ATLANTA– Atlanta’s former chief financial officer pleaded guilty Monday to stealing money from the city for personal travel and weapons and trying to defraud the federal government on his income taxes.

Jim Beard, 60, pleaded guilty to one count of federal program theft and one count of tax interference in federal court in Atlanta.

U.S. District Judge Steve Jones will sentence Beard on July 12. Beard could face as much as 13 years in prison, but will likely be sentenced to significantly less under federal guidelines.

Beard served as the city’s chief financial officer under Mayor Kasim Reed from 2011 to 2018, managing Atlanta’s financial resources. Beard is the tenth person convicted in an anti-corruption investigation into Reed’s administration. Most of the others were convicted on charges of giving or taking bribes for city contracts. Reed himself was never charged.

During his time in office, Beard used city money to pay for personal travel and to illegally buy two machine guns for himself, he admitted in his plea deal.

Federal prosecutors said Beard stole tens of thousands of dollars from the city, though the plea agreement detailed about $5,500 in thefts.

That includes spending more than $1,200 for his stepdaughter to spend three nights in a Chicago hotel room during a music festival in August 2015. Beard said he was there to discuss interest rates on city debt.

Beard also admitted purchasing two custom machine guns from Georgian manufacturer Daniel Defense in 2015, paying $2,641.90 with a city check.

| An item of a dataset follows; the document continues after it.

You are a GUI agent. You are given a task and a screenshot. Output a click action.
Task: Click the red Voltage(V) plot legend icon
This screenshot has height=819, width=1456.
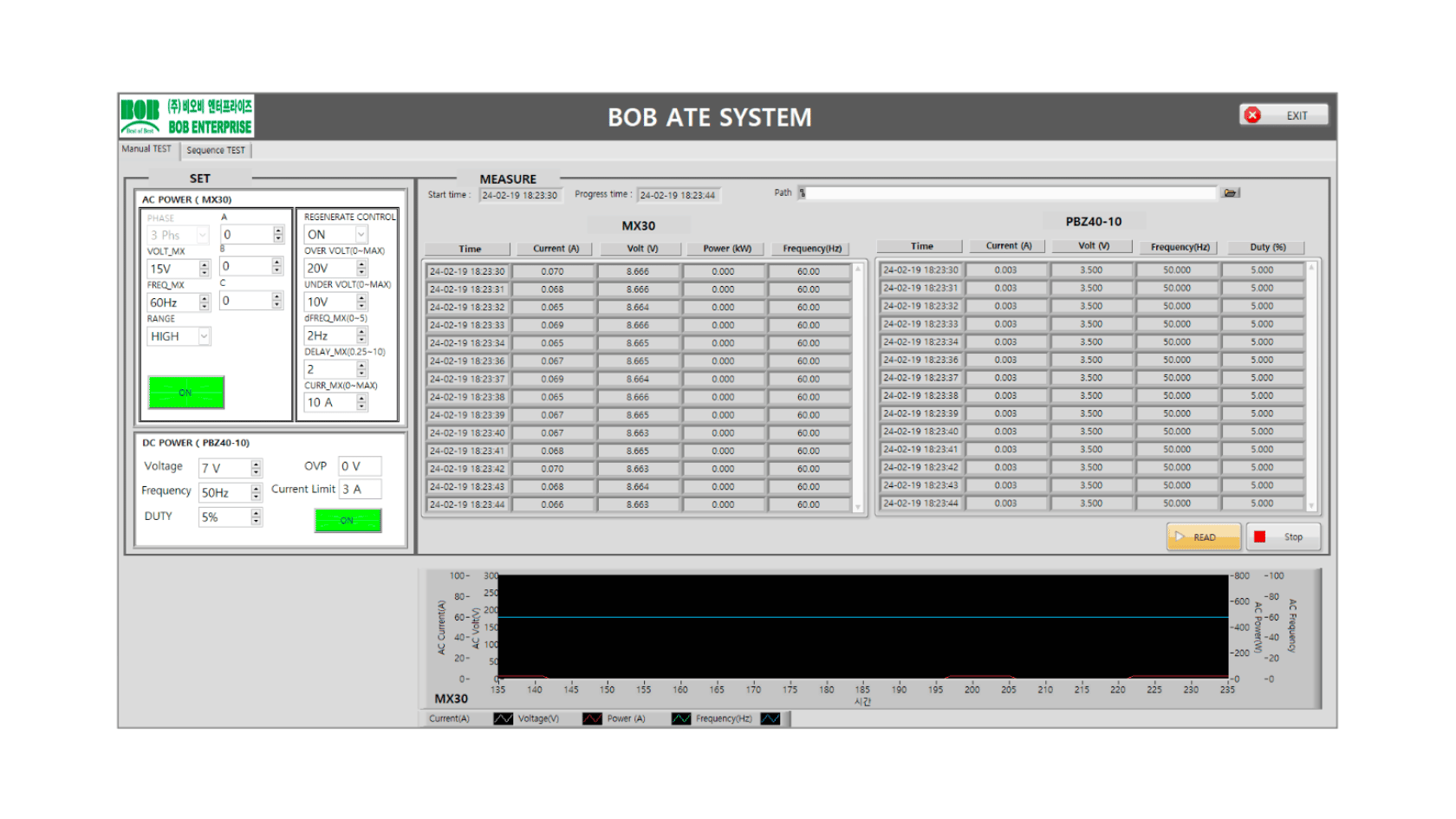[592, 718]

Beard had claimed the weapons were intended for the Atlanta police — it is generally illegal for civilians to own machine guns in the United States — but he kept them until he left them at the police department overseeing protection in 2017 from the mayor.

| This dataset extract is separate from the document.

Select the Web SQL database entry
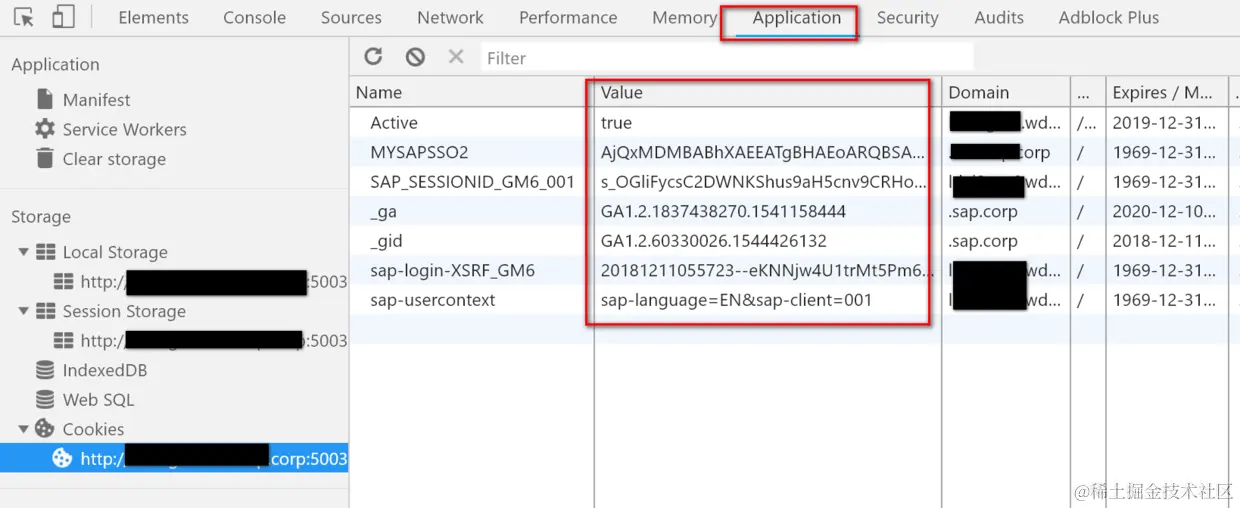Screen dimensions: 1240x508 pyautogui.click(x=85, y=400)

He also spent $648 on plane tickets to New Orleans to attend the New Orleans Jazz and Heritage Festival in April 2016, and later deducted the same cost from his income taxes by telling the IRS it was for his personal consulting business. Beard also doubled down by charging the city nearly $1,000 in travel expenses for a meeting in New York with a bond regulatory agency and then getting the same agency to reimburse him $1,276.52.

Beard also claimed $33,000 in losses on his consulting business on his 2013 income tax return, with the IRS ultimately allowing him to deduct $12,000 in business travel expenses that he never spent.

Under the plea agreement, Beard gives up his claim to the weapons and agrees to reimburse several entities, including the city of Atlanta.